Here at Cyan Worlds, we're more than a year into our use of a commercial physics engine, having integrated it with our own proprietary game engine. I'm going to share with you some of the nuts and bolts of our integration process. In the first part of this article, I'll talk about the fundamentals: data export, time management, spatial queries, and application of forces. Then, with an eye toward character-centric game implementations, I'll visit the twin demons of keyframed motion and player control. In these areas, challenges arise because both of them require that you bend the laws of physics somewhat, and that means you must draw some clear distinctions between what is physics and what is programming for effect. Integration Basics: Geometry Export There are
three categories of geometry supported by physics engines. The simplest
are primitives, represented by formulae such as sphere, plane, cylinder,
cube, and capsule. Some-what more expensive is convex polygonal geometry.
Convexity simplifies detection and response greatly, leading to improved
performance and better stability. Convex shapes are useful for objects
where you need the tighter fit that you can get from a primitive but don't
have to have concavity. Finally, there is polygonal geometry of arbitrary
complexity, also known as polygon soups. Soups are fairly critical for
level geometry such as caves and canyons but are notoriously difficult
to implement robustly and must be handled with care to avoid slowdowns.
Transforms Transforms
in a rigid-body simulation do not include scale or shear. This mathematical
simplification makes them fast and convenient to work with, but it leaves
you with the question of what to do with scale on your objects.
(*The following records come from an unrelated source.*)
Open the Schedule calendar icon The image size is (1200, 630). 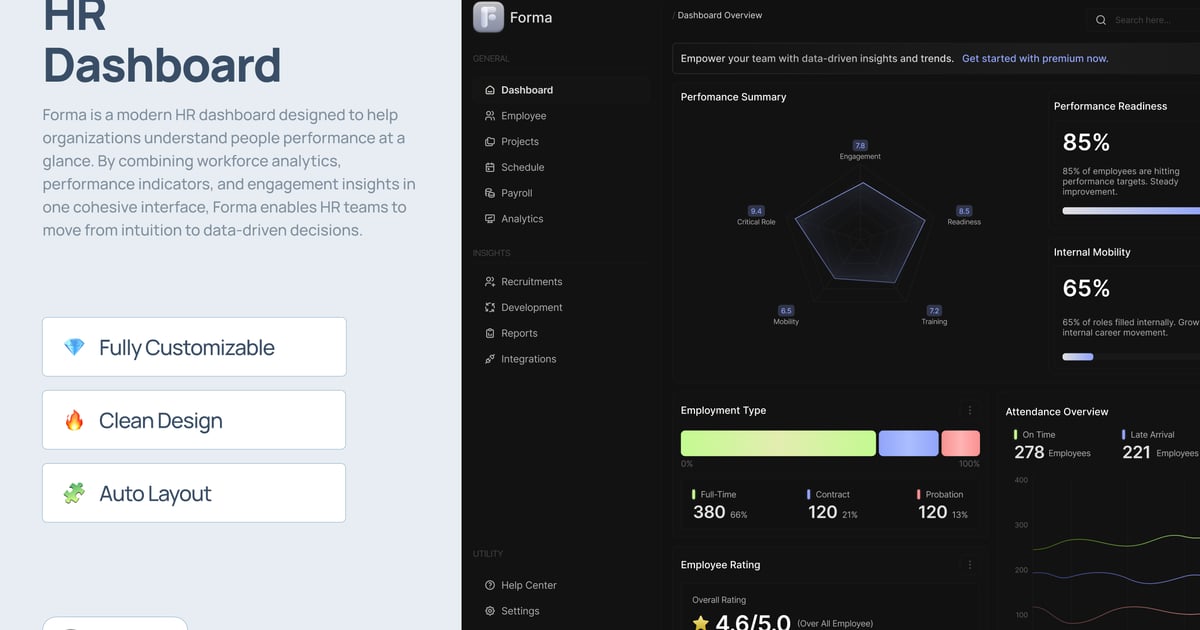click(490, 167)
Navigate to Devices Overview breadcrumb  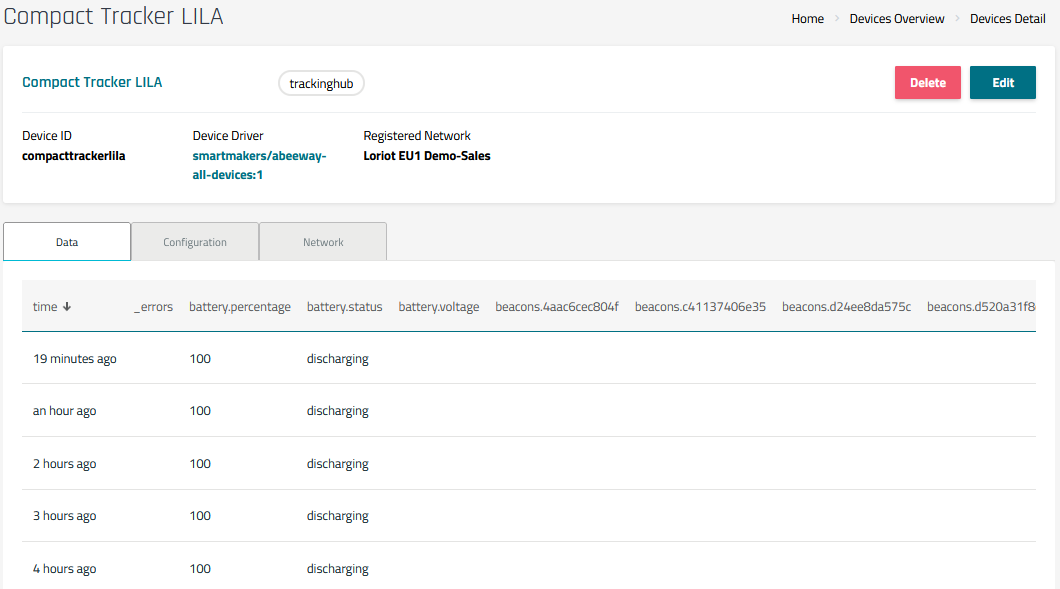point(896,19)
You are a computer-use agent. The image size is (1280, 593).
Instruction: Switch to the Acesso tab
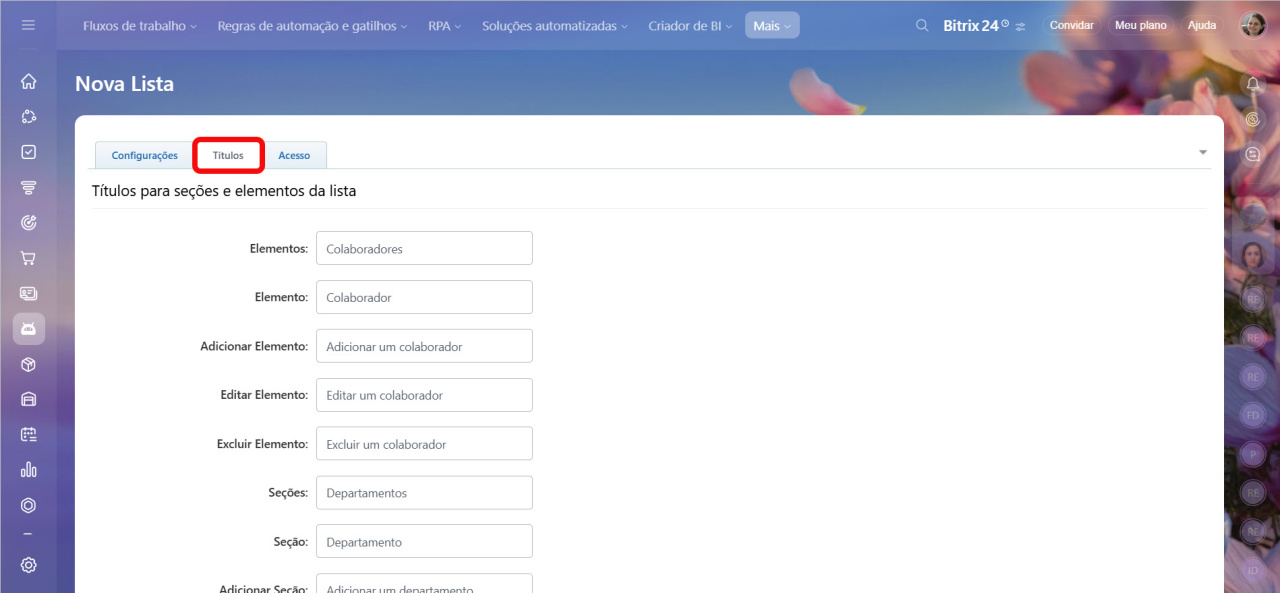pos(294,156)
For static
geometry, you can simply prescale the vertices and use an identity matrix.
For moving physical geometry, you'll most likely want to forbid scale
and shear altogether; there's not much point in having a box that grows
and shrinks visually while its physical version stays the same size.
However, if the proxy geometry will be used by several different visible geometries, you may wish to keep the vertices in their original coordinate system and simply swap in the visible geometry's transform (Figure 2b). This method will let you use physical instances, wherein the same physical body appears several different places in the scene. This latter approach, while enabling efficiency via instancing, can be less intuitive to work with because the final position of the physical geometry depends on the transforms of objects it's used for and not the position in which it was actually modeled. Time Management Dealing
with time cleanly is an extremely important thing to get right early on
in integrating a physics engine. There are three key aspects of time relevant
to simulation management: game time, frame time, and simulation time.
Rendering
frame rates can vary; if your physics step size varies, however, you'll
see different physical results - objects may miss collisions at some rates
and not at others. It's also often necessary to increment, or step, the
simulation at a higher rate than your display; physics will manage fast-moving
objects and complex interactions more accurately with small step sizes.